EXERCISE REQUIREMENTS >>
Rewrite the listing below, replacing "column header" with "column heading" throughout and leaving everything else untouched.

[Source data]
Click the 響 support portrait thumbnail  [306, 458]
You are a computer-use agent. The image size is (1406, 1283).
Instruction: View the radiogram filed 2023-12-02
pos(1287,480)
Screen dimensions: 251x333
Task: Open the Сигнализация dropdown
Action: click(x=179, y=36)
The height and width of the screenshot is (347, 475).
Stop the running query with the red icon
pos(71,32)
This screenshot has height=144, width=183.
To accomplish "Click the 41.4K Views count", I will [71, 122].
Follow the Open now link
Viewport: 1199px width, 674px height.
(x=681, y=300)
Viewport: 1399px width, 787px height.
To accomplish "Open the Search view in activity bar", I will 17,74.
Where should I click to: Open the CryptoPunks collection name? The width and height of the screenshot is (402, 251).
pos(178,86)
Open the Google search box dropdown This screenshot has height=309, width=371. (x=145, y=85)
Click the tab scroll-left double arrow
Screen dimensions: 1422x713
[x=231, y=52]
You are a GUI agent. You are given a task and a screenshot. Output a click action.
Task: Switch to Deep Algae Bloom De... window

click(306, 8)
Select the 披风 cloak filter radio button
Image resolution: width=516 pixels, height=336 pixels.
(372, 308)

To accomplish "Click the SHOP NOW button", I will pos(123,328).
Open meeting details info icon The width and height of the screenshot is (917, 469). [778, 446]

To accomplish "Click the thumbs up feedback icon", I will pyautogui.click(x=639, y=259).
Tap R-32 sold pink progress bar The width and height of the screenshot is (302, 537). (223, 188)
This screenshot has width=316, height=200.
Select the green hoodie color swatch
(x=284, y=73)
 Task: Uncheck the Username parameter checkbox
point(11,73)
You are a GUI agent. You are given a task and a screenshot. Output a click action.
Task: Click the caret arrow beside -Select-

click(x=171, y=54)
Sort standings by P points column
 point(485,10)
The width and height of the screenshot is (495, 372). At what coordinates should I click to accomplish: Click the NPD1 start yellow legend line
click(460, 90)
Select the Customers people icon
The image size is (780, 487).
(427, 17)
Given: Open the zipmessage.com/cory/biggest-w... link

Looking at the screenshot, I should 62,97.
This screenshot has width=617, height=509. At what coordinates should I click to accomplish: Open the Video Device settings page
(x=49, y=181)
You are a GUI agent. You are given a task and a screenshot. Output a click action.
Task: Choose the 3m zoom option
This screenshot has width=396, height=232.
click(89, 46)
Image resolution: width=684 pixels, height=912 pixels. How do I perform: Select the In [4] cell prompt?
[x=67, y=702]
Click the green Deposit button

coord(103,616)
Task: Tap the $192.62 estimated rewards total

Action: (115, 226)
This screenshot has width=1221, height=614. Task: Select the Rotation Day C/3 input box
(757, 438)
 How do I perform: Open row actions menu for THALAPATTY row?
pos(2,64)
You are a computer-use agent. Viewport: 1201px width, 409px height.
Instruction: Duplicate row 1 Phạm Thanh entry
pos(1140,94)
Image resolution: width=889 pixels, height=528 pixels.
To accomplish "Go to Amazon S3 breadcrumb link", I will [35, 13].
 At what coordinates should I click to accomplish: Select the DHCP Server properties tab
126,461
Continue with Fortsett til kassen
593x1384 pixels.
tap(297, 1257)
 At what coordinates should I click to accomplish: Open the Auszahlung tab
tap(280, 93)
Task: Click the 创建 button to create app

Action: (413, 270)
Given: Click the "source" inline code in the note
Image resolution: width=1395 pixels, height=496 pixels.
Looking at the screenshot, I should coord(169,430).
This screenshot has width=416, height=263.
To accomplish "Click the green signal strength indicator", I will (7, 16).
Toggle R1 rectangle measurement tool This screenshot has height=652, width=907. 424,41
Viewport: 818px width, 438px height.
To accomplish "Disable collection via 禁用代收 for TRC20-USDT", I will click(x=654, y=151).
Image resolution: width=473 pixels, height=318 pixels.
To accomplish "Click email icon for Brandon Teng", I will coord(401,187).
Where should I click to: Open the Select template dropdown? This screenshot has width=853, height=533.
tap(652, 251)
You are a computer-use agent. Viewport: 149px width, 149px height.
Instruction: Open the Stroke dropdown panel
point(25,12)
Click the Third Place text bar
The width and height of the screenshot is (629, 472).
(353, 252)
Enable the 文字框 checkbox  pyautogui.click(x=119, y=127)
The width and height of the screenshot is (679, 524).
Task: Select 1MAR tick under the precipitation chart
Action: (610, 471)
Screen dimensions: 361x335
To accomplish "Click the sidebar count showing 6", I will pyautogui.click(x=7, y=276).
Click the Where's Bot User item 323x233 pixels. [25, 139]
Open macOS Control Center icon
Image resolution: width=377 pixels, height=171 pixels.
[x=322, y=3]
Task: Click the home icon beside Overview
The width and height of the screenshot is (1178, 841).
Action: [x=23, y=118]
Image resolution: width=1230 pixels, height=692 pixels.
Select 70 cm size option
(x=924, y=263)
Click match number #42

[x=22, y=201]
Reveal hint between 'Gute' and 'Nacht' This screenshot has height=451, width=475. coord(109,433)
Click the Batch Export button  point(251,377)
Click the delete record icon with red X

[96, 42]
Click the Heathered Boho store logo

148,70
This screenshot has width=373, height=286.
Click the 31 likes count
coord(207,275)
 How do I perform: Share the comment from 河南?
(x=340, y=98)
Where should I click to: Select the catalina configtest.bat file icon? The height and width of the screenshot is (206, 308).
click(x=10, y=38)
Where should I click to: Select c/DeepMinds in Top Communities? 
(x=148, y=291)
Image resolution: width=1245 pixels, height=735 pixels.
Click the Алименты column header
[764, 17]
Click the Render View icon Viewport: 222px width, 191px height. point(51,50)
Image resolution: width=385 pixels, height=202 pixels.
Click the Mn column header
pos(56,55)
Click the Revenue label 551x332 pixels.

SOLUTION FOR THIS EXERCISE >>
Click the 響 support portrait thumbnail  [306, 458]
You are a computer-use agent. The image size is (1406, 1283).
Instruction: View the radiogram filed 2023-12-02
pos(1287,480)
Screen dimensions: 251x333
Task: Open the Сигнализация dropdown
Action: click(x=179, y=36)
The height and width of the screenshot is (347, 475).
Stop the running query with the red icon
pos(71,32)
This screenshot has height=144, width=183.
To accomplish "Click the 41.4K Views count", I will [71, 122].
Follow the Open now link
Viewport: 1199px width, 674px height.
(x=681, y=300)
Viewport: 1399px width, 787px height.
To accomplish "Open the Search view in activity bar", I will 17,74.
Where should I click to: Open the CryptoPunks collection name? The width and height of the screenshot is (402, 251).
pos(178,86)
Open the Google search box dropdown This screenshot has height=309, width=371. (x=145, y=85)
Click the tab scroll-left double arrow
Screen dimensions: 1422x713
[x=231, y=52]
You are a GUI agent. You are given a task and a screenshot. Output a click action.
Task: Switch to Deep Algae Bloom De... window

click(306, 8)
Select the 披风 cloak filter radio button
Image resolution: width=516 pixels, height=336 pixels.
(372, 308)

To accomplish "Click the SHOP NOW button", I will pos(123,328).
Open meeting details info icon The width and height of the screenshot is (917, 469). [778, 446]

To accomplish "Click the thumbs up feedback icon", I will pyautogui.click(x=639, y=259).
Tap R-32 sold pink progress bar The width and height of the screenshot is (302, 537). (223, 188)
This screenshot has width=316, height=200.
Select the green hoodie color swatch
(x=284, y=73)
 Task: Uncheck the Username parameter checkbox
point(11,73)
You are a GUI agent. You are given a task and a screenshot. Output a click action.
Task: Click the caret arrow beside -Select-

click(x=171, y=54)
Sort standings by P points column
 point(485,10)
The width and height of the screenshot is (495, 372). At what coordinates should I click to accomplish: Click the NPD1 start yellow legend line
click(460, 90)
Select the Customers people icon
The image size is (780, 487).
(427, 17)
Given: Open the zipmessage.com/cory/biggest-w... link

Looking at the screenshot, I should 62,97.
This screenshot has width=617, height=509. At what coordinates should I click to accomplish: Open the Video Device settings page
(x=49, y=181)
You are a GUI agent. You are given a task and a screenshot. Output a click action.
Task: Choose the 3m zoom option
This screenshot has width=396, height=232.
click(89, 46)
Image resolution: width=684 pixels, height=912 pixels. How do I perform: Select the In [4] cell prompt?
[x=67, y=702]
Click the green Deposit button

coord(103,616)
Task: Tap the $192.62 estimated rewards total

Action: (115, 226)
This screenshot has width=1221, height=614. Task: Select the Rotation Day C/3 input box
(757, 438)
 How do I perform: Open row actions menu for THALAPATTY row?
pos(2,64)
You are a computer-use agent. Viewport: 1201px width, 409px height.
Instruction: Duplicate row 1 Phạm Thanh entry
pos(1140,94)
Image resolution: width=889 pixels, height=528 pixels.
To accomplish "Go to Amazon S3 breadcrumb link", I will [35, 13].
 At what coordinates should I click to accomplish: Select the DHCP Server properties tab
126,461
Continue with Fortsett til kassen
593x1384 pixels.
tap(297, 1257)
 At what coordinates should I click to accomplish: Open the Auszahlung tab
tap(280, 93)
Task: Click the 创建 button to create app

Action: (413, 270)
Given: Click the "source" inline code in the note
Image resolution: width=1395 pixels, height=496 pixels.
Looking at the screenshot, I should coord(169,430).
This screenshot has width=416, height=263.
To accomplish "Click the green signal strength indicator", I will (7, 16).
Toggle R1 rectangle measurement tool This screenshot has height=652, width=907. 424,41
Viewport: 818px width, 438px height.
To accomplish "Disable collection via 禁用代收 for TRC20-USDT", I will click(x=654, y=151).
Image resolution: width=473 pixels, height=318 pixels.
To accomplish "Click email icon for Brandon Teng", I will coord(401,187).
Where should I click to: Open the Select template dropdown? This screenshot has width=853, height=533.
tap(652, 251)
You are a computer-use agent. Viewport: 149px width, 149px height.
Instruction: Open the Stroke dropdown panel
point(25,12)
Click the Third Place text bar
The width and height of the screenshot is (629, 472).
(353, 252)
Enable the 文字框 checkbox  pyautogui.click(x=119, y=127)
The width and height of the screenshot is (679, 524).
Task: Select 1MAR tick under the precipitation chart
Action: (610, 471)
Screen dimensions: 361x335
To accomplish "Click the sidebar count showing 6", I will pyautogui.click(x=7, y=276).
Click the Where's Bot User item 323x233 pixels. [25, 139]
Open macOS Control Center icon
Image resolution: width=377 pixels, height=171 pixels.
[x=322, y=3]
Task: Click the home icon beside Overview
The width and height of the screenshot is (1178, 841).
Action: [x=23, y=118]
Image resolution: width=1230 pixels, height=692 pixels.
Select 70 cm size option
(x=924, y=263)
Click match number #42

[x=22, y=201]
Reveal hint between 'Gute' and 'Nacht' This screenshot has height=451, width=475. coord(109,433)
Click the Batch Export button  point(251,377)
Click the delete record icon with red X

[96, 42]
Click the Heathered Boho store logo

148,70
This screenshot has width=373, height=286.
Click the 31 likes count
coord(207,275)
 How do I perform: Share the comment from 河南?
(x=340, y=98)
Where should I click to: Select the catalina configtest.bat file icon? The height and width of the screenshot is (206, 308).
click(x=10, y=38)
Where should I click to: Select c/DeepMinds in Top Communities? 
(x=148, y=291)
Image resolution: width=1245 pixels, height=735 pixels.
Click the Алименты column heading
[764, 17]
Click the Render View icon Viewport: 222px width, 191px height. point(51,50)
Image resolution: width=385 pixels, height=202 pixels.
Click the Mn column heading
pos(56,55)
Click the Revenue label 551x332 pixels.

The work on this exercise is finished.